- SET OF TASKS:
[1] Output the section of the page on GPU use on NeSI between "GPU use on NeSI" and "an allocation? page.", inclusive.
[2] On the page about GPU use on NeSI, which GPU type is used by default when none is specified?
[3] Take the page on GPU use on NeSI further, picking up right after its final sentence.

- SUPPLIED PASSAGE:
GPU use on NeSI
This page provides generic information about how to access NeSI's GPU cards.
For application specific settings (e.g. OpenMP, Tensorflow on GPU, ...), please have a look at the dedicated pages listed at the end of this page.
Warning
An overview of available GPU cards is available in the Available GPUs on NeSI support page. Details about GPU cards for each system and usage limits are in the Mahuika Slurm Partitions and Māui_Ancil (CS500) Slurm Partitions support pages. Details about pricing in terms of compute units can be found in the What is an allocation? page.
Note
Recall, memory associated with the GPUs is the VRAM, and is a separate resource from the RAM requested by Slurm. The memory values listed below are VRAM values. For available RAM on the GPU nodes, please see Mahuika Slurm Partitions.
Request GPU resources using Slurm¶
To request a GPU for your Slurm job, add the following option at the beginning of your submission script:
#SBATCH --gpus-per-node=1
You can specify the type and number of GPU you need using the following syntax
#SBATCH --gpus-per-node=<gpu_type>:<gpu_number>
If not specified, the default GPU type is P100
. For some types of GPU,
you also need to specify a partition. Here is a summary of typical use
cases:
-
1 P100 GPU on Mahuika
#SBATCH --gpus-per-node=P100:1
-
1 P100 GPU on Māui Ancillary Nodes
#SBATCH --partition=nesi_gpu #SBATCH --gpus-per-node=1
-
2 P100 GPUs per node on Mahuika
#SBATCH --gpus-per-node=P100:2
You cannot ask for more than 2 P100 GPU per node on Mahuika.
-
1 A100 (40GB) GPU on Mahuika
#SBATCH --gpus-per-node=A100:1
-
2 A100 (40GB) GPUs on Mahuika
#SBATCH --gpus-per-node=A100:2
You cannot ask for more than 2 A100 (40GB) GPUs per node on Mahuika.
-
1 A100-1g.5gb GPU on Mahuika
#SBATCH --gpus-per-node=A100-1g.5gb:1
This type of GPU is limited to 1 job per user and recommended for development and debugging.
-
1 A100 (80GB) GPU on Mahuika
#SBATCH --partition=hgx #SBATCH --gpus-per-node=A100:1
These GPUs are on Milan nodes, check the dedicated support page for more information.
-
4 A100 (80GB & NVLink) GPU on Mahuika
#SBATCH --partition=hgx #SBATCH --gpus-per-node=A100:4
These GPUs are on Milan nodes, check the dedicated support page for more information.
You cannot ask for more than 4 A100 (80GB) GPUs per node on Mahuika.

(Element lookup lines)

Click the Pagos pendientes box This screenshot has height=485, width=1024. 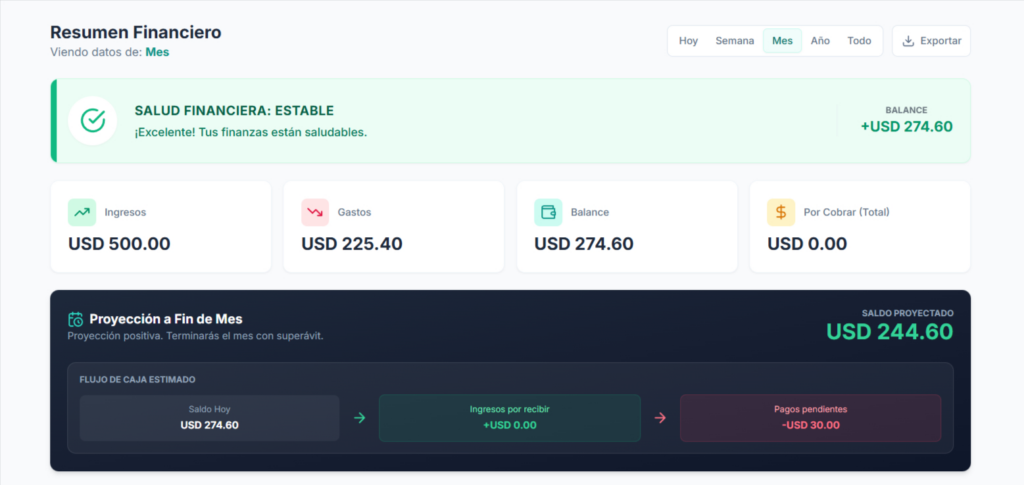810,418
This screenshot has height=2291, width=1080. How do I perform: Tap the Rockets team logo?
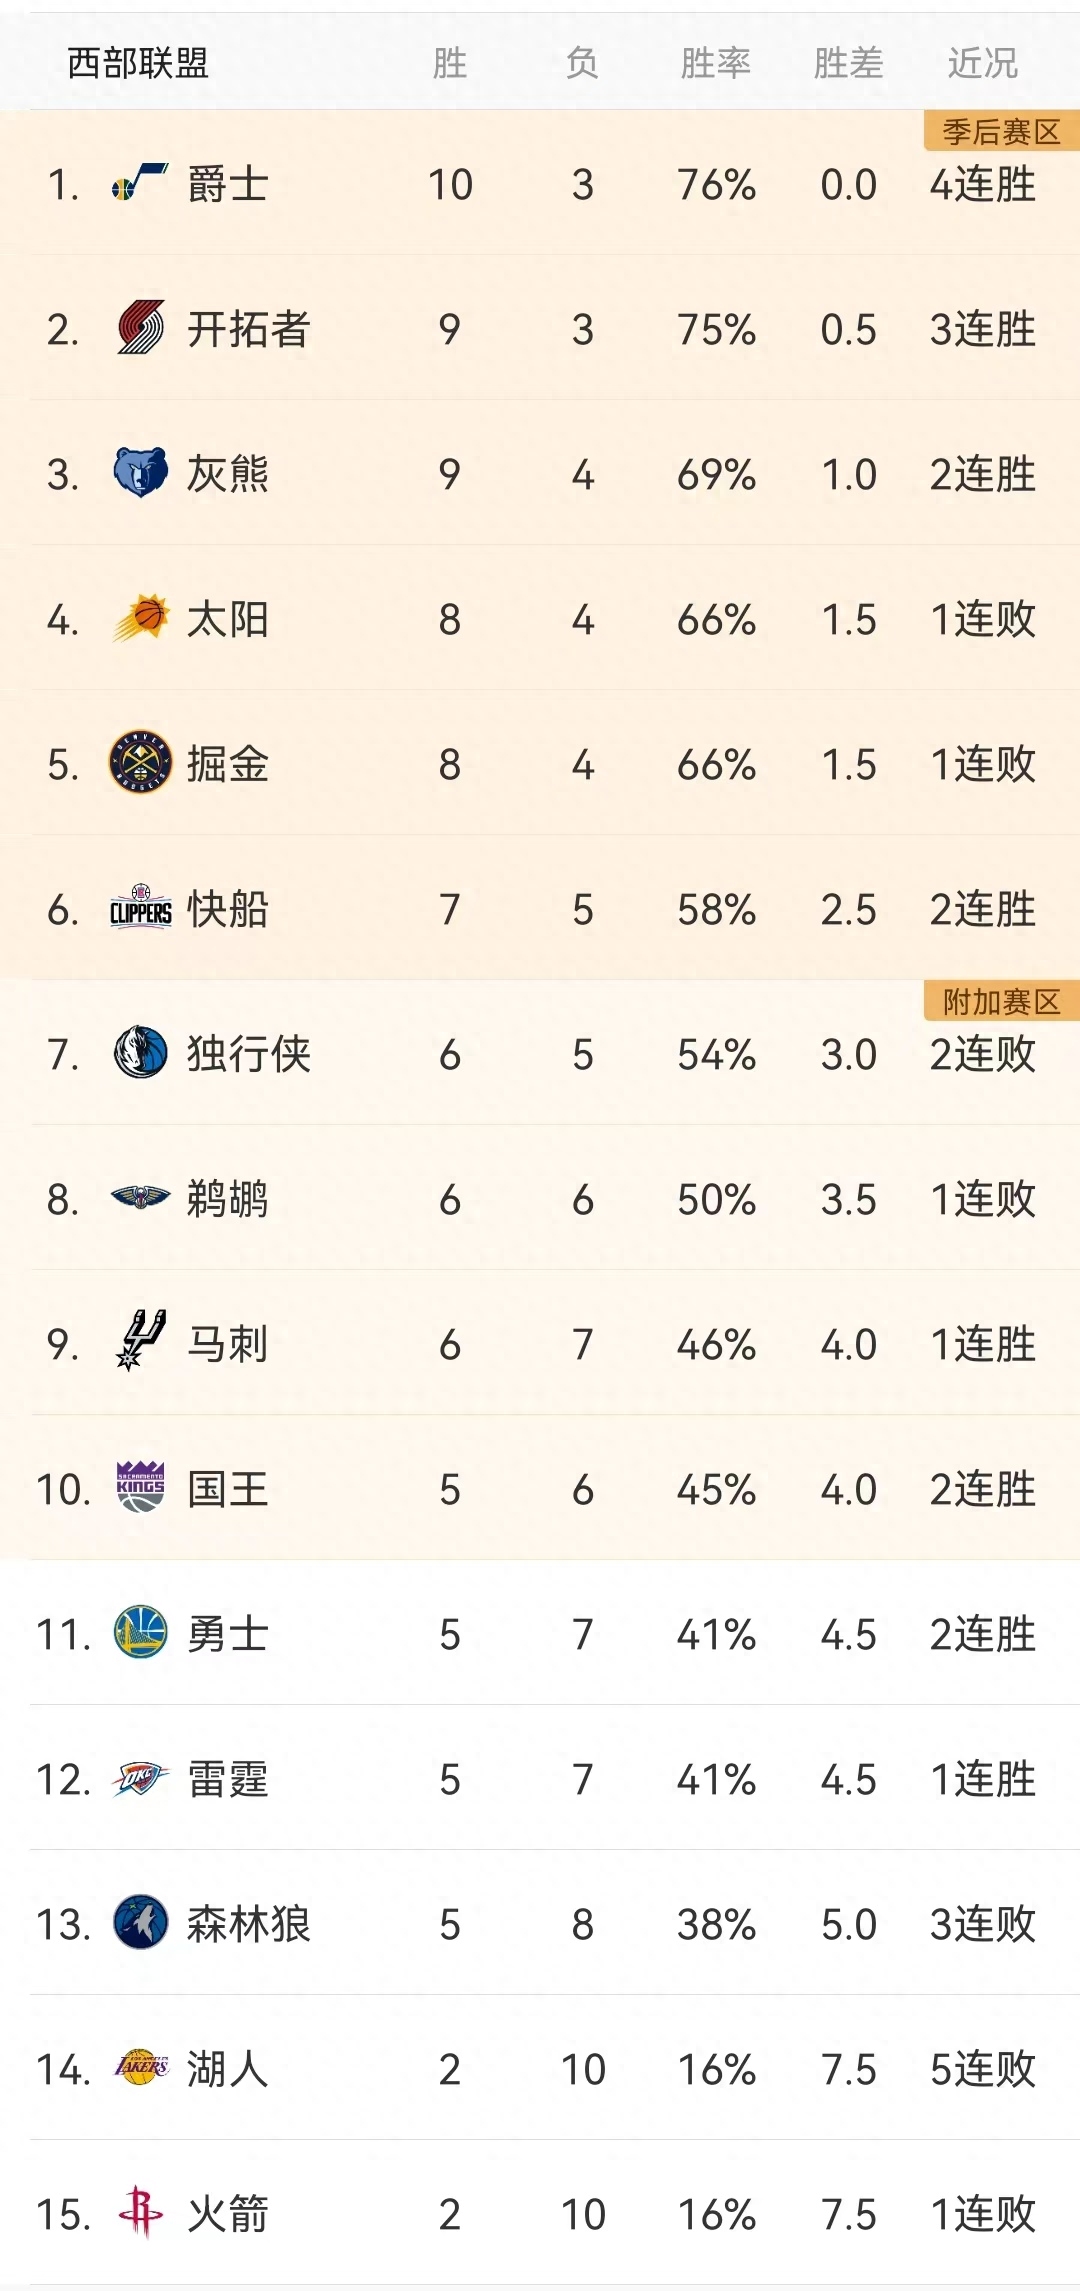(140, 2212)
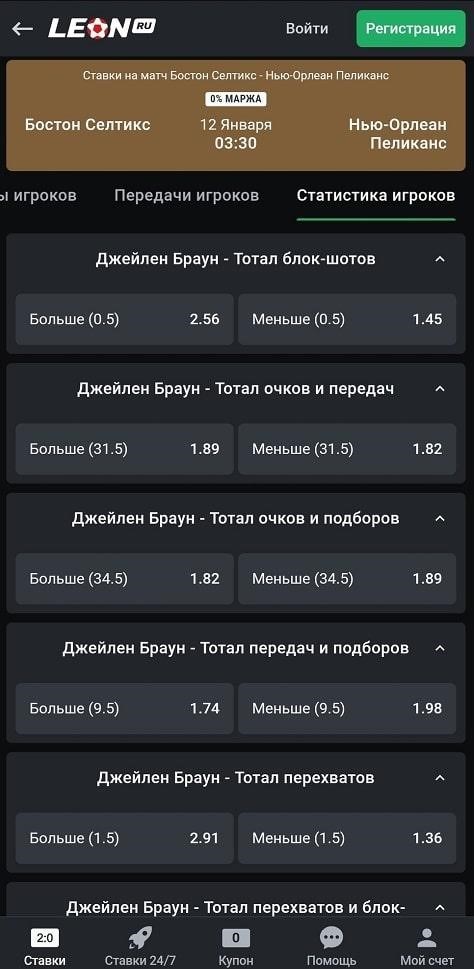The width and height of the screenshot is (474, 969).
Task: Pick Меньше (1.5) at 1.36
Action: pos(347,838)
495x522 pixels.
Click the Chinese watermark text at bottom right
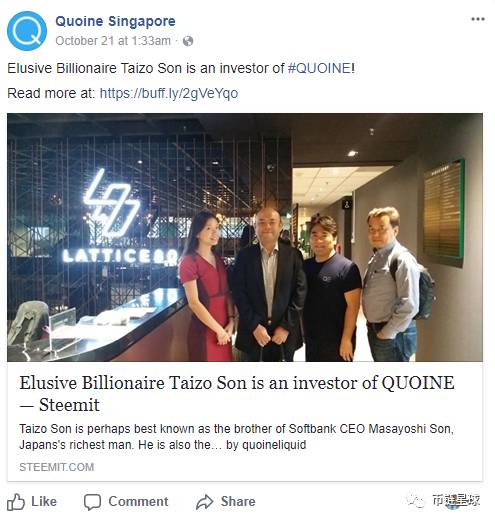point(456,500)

- TASK RESPONSES:
[1]
GPU use on NeSI
This page provides generic information about how to access NeSI's GPU cards.
For application specific settings (e.g. OpenMP, Tensorflow on GPU, ...), please have a look at the dedicated pages listed at the end of this page.
Warning
An overview of available GPU cards is available in the Available GPUs on NeSI support page. Details about GPU cards for each system and usage limits are in the Mahuika Slurm Partitions and Māui_Ancil (CS500) Slurm Partitions support pages. Details about pricing in terms of compute units can be found in the What is an allocation? page.

[2] P100

[3]
-
1 A100 GPU on Mahuika, regardless of the type
#SBATCH --partition=gpu,hgx #SBATCH --gpus-per-node=A100:1
With this configuration, your job will spend less time in the queue, using whichever A100 GPU is available. It may land on a regular Mahuika node (A100 40GB GPU) or on a Milan node (A100 80GB GPU).
You can also use the --gpus-per-node
option in Slurm interactive sessions,
with the srun
and salloc
commands. For example:
srun --job-name "InteractiveGPU" --gpus-per-node 1 --cpus-per-task 8 --mem 2GB --time 00:30:00 --pty bash
will request and then start a bash session with access to a GPU, for a duration of 30 minutes.
Warning
When you use the --gpus-per-node
option, Slurm automatically sets the
CUDA_VISIBLE_DEVICES
environment variable inside your job
environment to list the index/es of the allocated GPU card/s on each
node.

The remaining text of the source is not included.